At 10:00 PM 1/21/01 +0000, Alan Burlison wrote:
>Dan Sugalski wrote:
>
> > *) If, and *only* if, a variable is marked as shared, then its vtable
> > function pointer is replaced with a threadsafe version. (Or, rather, a
> > pointer to the 'use in case of threads' table--strictly speaking it doesn't
> > have to do any locking, but that would be pretty stupid) Multiple threads
> > can access the shared data (the thread that shared it and any threads it
> > spawns). We do no user-level locking, and if the low-level locking that the
> > vtable functions do to ensure we don't core dump is really expensive, well,
> > too darned bad)
>
>Hmm.  Might be easier to say that shared variables are visible to all
>threads.  I'm not sure that a parent/child relationship makes much sense
>between threads, and your proposal kinda implies that sort of
>relationship.

Well, since we're tossing refcounting for GC, I was thinking of 
implementing a sort of memory list for things referred to outside the 
current interpreter. (Generally extension code and other thread) I was 
figuring that we'd inherit from that, so putting variables on the shared 
list would mean they'd be looked at only when we cloned off an interpreter. 
That's the lazy way, though, so propagating shared variables out to the 
world's not a huge deal. A SMOP, and a cost we won't pay all that often.

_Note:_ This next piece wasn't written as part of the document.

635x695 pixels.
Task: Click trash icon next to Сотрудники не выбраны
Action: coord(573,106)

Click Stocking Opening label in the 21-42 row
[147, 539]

> > *) We *will* yank out any promises of what threads signals (or any async
> > event) fire off in. I really, *really* want to toss the promise of being
> > able to die from within a signal handler that catches a real signal, but I
> > don't know that Larry will go for that. (Expecting sane shutdown when you
> > essentially puke from within an interrupt handler's always struck me as a
> > semi-odd thing, though I understand the utility) to some extent
>
>If perl signal handlers are dispatched from the main loop at specified
>cancellation-safe points then calling die from a perl-level signal
>handler should be doable.  The underlying C level handler will just have
>to be careful not to do anything that isn't async signal safe.  If perl
>gets a proper event loop, aren't signals just another event?

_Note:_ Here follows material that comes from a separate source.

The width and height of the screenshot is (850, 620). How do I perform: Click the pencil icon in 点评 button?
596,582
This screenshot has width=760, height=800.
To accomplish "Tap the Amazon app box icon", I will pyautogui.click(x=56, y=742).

Yup, though rather simplistic ones.

The issue of 'which thread' comes in with signals. We can tell with real 
async events, since they'll have thread ownership tags on them if we care, 
but we can't do that with signals, and then we have the issue of "which 
thread" to deal with?

All the synchronous signals I know of are fatal, and all the async ones 
won't tell us which thread. And, of course, there are the ones that may or 
may not be async (like SIGPIPE) for more fun. So while we *could* die from 
a signal handler, none of the ones we can catch can be associated with a 
thread. This isn't the case for non-signal signals like the die and warn 
handlers, but they're not strictly speaking signal handlers.

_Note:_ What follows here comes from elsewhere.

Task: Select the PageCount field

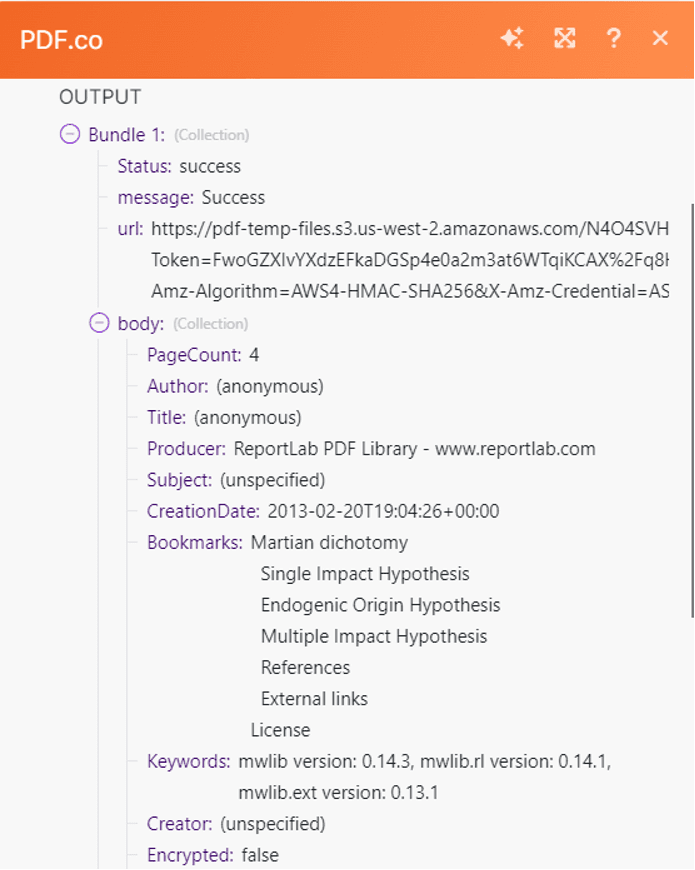Action: click(x=194, y=355)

>As for continuing the current pretence that you can write a 'real'
>signal handler in perl - well, even Larry can't make it so merely by
>wishing it so.
>
> > * We may put in a mechanism to direct an interrupt at a particular thread
> > (and probably will have to to preserve the 'die from a signal handler'
> > stuff, but that'll only work for perl-generated events and non-fatal
> > synchronous signals (of which there are very few))
>
>What about automatically having a dedicated signal handling thread for
>any program that is user-level threaded?

I'm torn between doing that and not, since firing up a second OS-level 
thread can add some overhead that we might not need with the "set a flag 
and check on op boundary" setup. I know that VMS won't kick over to the 
slower fully threadsafe version of its runtime libraries until you actually 
start a second thread, and I thought Solaris did something similar.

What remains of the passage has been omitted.